Yo soy Sedna, la diosa del mar, la creadora de los inuit del Ártico  y entre los navajos soy la Mujer Cambiante, diosa araña de la creación, madre del Cielo y la Tierra.
Soy la Bisabuela Wakan de los sioux, la Mujer Bisonte Blanco de los lakotas y la Mujer del Peyote de los huicholes.
Soy Ixchel, la diosa luna de los mayas y Tonacayohua, la diosa cielo de los totonacas.

Los mejicas me llamaban Señora de la Falda de Jade y Señora de la Falda de Serpientes porque producía la vida, la muerte cíclica y la regeneración.
En Centroamérica, me han celebrado bajo el nombre de Flor Emplumada, la Estrella que humea en el bosque, patrona del amor, la sexualidad, los códices y las artes.

En Colombia soy Bauche, la diosa serpiente creadora en la laguna de Iguapé y en las selvas soy Nunguí, la fértil diosa que danza en los campos de yuca plantados por las mujeres jíbaros.
Los incas me llamaban Pachamama y me reconocían en mis hijas: Saramama, Cocamama, Axomama, Coyamama y Sañumama.
Soy la Mujer Jaguar de los Andes y la Jaguar Negra del Amazonas.

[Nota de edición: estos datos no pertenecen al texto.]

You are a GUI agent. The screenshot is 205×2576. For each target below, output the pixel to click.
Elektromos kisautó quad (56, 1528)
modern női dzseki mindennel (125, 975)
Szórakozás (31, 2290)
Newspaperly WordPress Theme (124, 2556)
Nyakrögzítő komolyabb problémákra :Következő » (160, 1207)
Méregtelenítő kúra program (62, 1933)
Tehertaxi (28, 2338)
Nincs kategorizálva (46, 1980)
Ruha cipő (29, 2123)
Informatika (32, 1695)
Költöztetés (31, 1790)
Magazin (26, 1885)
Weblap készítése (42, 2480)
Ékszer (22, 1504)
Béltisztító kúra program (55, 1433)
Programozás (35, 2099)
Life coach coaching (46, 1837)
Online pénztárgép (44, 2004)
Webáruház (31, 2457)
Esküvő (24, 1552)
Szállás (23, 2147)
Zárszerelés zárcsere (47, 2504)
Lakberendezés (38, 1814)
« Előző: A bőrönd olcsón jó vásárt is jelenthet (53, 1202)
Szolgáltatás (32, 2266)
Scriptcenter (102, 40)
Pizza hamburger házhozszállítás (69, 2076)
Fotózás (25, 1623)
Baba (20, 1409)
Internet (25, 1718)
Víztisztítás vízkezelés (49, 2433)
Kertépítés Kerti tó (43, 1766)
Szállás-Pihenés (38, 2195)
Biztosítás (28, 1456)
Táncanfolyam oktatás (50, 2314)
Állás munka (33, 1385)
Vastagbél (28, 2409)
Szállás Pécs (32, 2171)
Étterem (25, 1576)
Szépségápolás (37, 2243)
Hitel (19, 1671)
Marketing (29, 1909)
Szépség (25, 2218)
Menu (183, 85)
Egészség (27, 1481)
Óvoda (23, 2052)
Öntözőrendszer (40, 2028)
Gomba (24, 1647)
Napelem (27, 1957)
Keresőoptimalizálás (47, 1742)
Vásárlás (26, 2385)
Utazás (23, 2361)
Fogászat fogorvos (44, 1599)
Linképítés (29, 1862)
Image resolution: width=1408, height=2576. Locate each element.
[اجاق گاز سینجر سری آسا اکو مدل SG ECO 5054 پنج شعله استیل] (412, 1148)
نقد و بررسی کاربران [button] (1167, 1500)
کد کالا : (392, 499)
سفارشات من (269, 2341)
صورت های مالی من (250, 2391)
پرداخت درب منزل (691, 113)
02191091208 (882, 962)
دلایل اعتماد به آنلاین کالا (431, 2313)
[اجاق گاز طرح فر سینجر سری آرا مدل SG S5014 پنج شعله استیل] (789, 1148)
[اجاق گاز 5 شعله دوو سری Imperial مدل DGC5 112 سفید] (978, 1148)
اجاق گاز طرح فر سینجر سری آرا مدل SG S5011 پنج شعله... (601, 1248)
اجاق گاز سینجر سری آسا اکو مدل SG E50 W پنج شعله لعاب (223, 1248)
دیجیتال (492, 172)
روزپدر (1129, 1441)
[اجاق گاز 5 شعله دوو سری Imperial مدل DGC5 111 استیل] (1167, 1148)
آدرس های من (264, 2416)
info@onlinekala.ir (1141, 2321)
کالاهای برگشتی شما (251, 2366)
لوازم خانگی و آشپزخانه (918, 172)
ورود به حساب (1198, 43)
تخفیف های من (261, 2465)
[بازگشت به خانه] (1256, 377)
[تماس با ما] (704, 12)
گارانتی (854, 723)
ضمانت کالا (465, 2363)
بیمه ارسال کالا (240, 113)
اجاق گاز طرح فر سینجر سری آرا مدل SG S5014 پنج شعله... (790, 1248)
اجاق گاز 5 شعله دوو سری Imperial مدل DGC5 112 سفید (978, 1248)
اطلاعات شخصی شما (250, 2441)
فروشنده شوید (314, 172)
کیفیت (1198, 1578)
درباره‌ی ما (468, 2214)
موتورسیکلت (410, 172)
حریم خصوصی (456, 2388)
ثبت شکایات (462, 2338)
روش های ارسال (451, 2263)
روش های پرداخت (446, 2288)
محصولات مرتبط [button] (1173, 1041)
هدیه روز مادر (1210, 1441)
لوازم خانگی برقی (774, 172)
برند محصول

En las costas del Brasil y del Uruguay me llaman Iemanjá, la diosa luna que emerge del mar.
Y para los tobas del Chaco paraguayo y argentino soy Aquehua, la diosa sol que bajó a la tierra para engendrar a los primeros seres humanos y regresó al cielo para nutrir la vida.
Soy la Sirena del Paraná y la Doncella de la Yerba Mate. Entre los pampas soy la Llorona, la Luz Mala de los huesos y la Vieja vestida de Novia.
También he sido la Telesita y la Difunta Correa. Entre los araucanos soy el Espíritu del Pehuén, la Diosa Madre de los mapuches. Danzo, canto, profetizo y curo con las machis, únicas sacerdotisas activas de esas tierras.

Y con máscaras sagradas estuve danzando con las onas y yaganes de la austral Tierras del Fuego.

Soy Muchas y Soy Una.
Soy la Pachamama.

Reciclando Papel. Actividad para los pequeños ecologistas.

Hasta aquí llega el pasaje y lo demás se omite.